I came home and within hours my knee had swollen up and the bakers cyst appeared (it sort of ‘pops’ out) and my leg was extremely painful. I had to resort to the heat packs again. I called the doctor and she said it was most likely a reaction to the steroids and it would settle down, which Im pleased to say, it has.
SO, the point of his post is really just to give you an update on the whole gammy leg episode and where I am at with it. To tell the truth, the whole thing depresses me, it stops me from building up my strength – if I do anything much, I end up with a very painful leg that I have to keep off for days. Dermatomyositis is an insidious disease that relentlessly attacks not just your muscles but your very being. I’ve not given up though, Im still fighting it and I’m determined to win. Fingers crossed this treatment works, then its onwards and upwards, no more gammy leg tales…
Oh and before I go, for your delight, here’s another ‘leg’ I found in the field next to our house (not sure who had been chomping on it):
December 31, 2012 § 8 Comments
Well it has been a bit of an odd year.

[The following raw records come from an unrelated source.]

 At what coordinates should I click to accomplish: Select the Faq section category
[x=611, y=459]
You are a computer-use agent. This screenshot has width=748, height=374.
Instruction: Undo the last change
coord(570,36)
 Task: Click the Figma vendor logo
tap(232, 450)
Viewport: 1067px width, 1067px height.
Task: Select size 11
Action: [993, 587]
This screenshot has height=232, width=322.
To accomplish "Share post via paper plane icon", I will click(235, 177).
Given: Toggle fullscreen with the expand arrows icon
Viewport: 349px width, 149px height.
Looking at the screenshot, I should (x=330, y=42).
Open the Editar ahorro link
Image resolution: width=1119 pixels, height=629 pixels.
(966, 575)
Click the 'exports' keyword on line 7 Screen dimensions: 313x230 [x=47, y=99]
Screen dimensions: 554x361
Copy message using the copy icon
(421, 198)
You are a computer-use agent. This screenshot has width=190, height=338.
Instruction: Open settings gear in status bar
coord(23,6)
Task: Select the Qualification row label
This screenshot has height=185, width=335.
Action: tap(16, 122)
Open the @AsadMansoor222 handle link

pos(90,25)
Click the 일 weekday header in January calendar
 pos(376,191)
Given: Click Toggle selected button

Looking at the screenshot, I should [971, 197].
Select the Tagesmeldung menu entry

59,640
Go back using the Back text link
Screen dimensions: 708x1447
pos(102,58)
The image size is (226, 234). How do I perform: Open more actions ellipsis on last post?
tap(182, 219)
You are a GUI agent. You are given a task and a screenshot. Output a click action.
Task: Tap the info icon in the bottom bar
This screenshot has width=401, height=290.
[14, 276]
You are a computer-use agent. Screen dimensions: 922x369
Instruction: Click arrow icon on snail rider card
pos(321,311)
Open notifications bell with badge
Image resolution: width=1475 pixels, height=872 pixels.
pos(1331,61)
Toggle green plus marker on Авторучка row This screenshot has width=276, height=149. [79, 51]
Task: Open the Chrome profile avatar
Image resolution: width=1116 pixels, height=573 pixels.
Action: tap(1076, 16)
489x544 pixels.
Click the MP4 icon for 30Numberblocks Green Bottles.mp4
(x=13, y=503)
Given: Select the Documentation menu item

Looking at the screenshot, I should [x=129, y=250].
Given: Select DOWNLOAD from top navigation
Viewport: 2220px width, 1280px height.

A year out of perspective, one that really, I’d rather hadn’t happened. But it has and I need to get on with my life and move into the New Year and take advantage of the freshness of that change.
I was talking to a friend this weekend and she said to me, “but Susie, when people have life changing events happen to them, like being told they’ve got an awful illness, they change their perspective on life and start to make changes, do things they’ve always wanted to, you need to do that too”.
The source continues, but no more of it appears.